В самом деле, если другой страдает и его боль, которую я не в состоянии устранить, глубоко трогает меня (посредством силы воображения), то страдают [уже] двое, хотя несчастье, собственно (в природе), постигло лишь одного. Но ведь не может быть долгом умножение несчастья в мире, а стало быть, не может быть долгом совершение благодеяний из сострадания; это был бы также оскорбительный способ благодеяния, так как оно выражает благоволение, которое относится к недостойному и называется милосердием и которое не должно проявляться в отношении друг друга у людей, как раз не имеющих права похвастаться тем, что они достойны счастья.

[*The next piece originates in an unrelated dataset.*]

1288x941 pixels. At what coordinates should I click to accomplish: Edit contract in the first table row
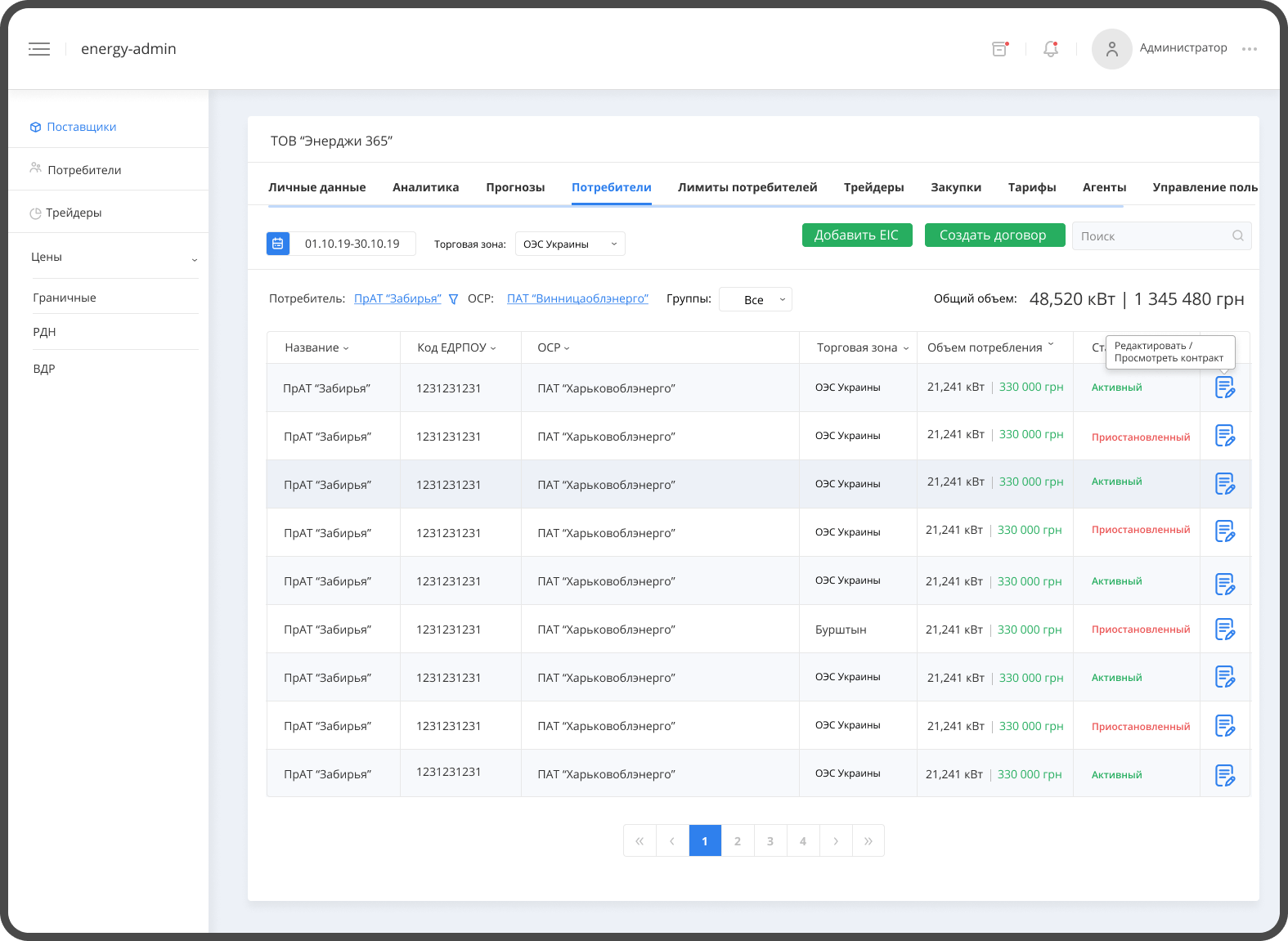pos(1224,388)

Однако хотя сострадать другим, а также радоваться за других – само по себе не долг, все же это деятельное участие в судьбе ближнего, и потому косвенный наш долг – культивировать в себе естественные (эстетические) чувства сострадания и использовать их как средства участия из моральных принципов и соответствующего им чувства. – Следовательно, [наш] долг – не обходить стороной жилища бедняков, у которых нет самого необходимого, а, наоборот, разыскивать эти жилища; не избегать больниц или долговых тюрем и тому подобных заведений с целью уклониться от мучительного сострадания, от которого невозможно удерживаться, ибо это одно из заложенных в нас природой побуждений делать то, чего представление о долге само по себе выполнить не может.
Казуистические вопросы
Не лучше ли обстояло бы дело с благом в мире, если бы вся моральность людей ограничивалась лишь правовыми обязанностями, но [выполняемыми] с величайшей добросовестностью, а благоволение причислялось бы к вещам безразличным? Не так легко охватить взглядом, какие последствия это имело бы для счастья людей. Но нет сомнений, что в таком случае не было бы великого морального украшения мира, а именно человеколюбия, которое и без расчета на выгоду (счастье) нужно само по себе, для того чтобы мир предстал перед нами как прекрасное моральное целое, во всем своем совершенстве.
Благодарность – это, собственно, не ответная любовь обязываемого к благотворителю, а уважение к нему. В самом деле, в основу всеобщей любви к ближним может и должно быть положено равенство обязанностей; в благодарности же лицо обязываемое стоит ступенькой ниже своего благотворителя. Не это ли причина некоторого рода неблагодарности, например когда гордость не позволяет видеть кого-либо стоящим выше себя? [Или] когда испытывают неприязнь от того, что нельзя стоять с кем-то (в том, что касается отношений долга) на равной ноге?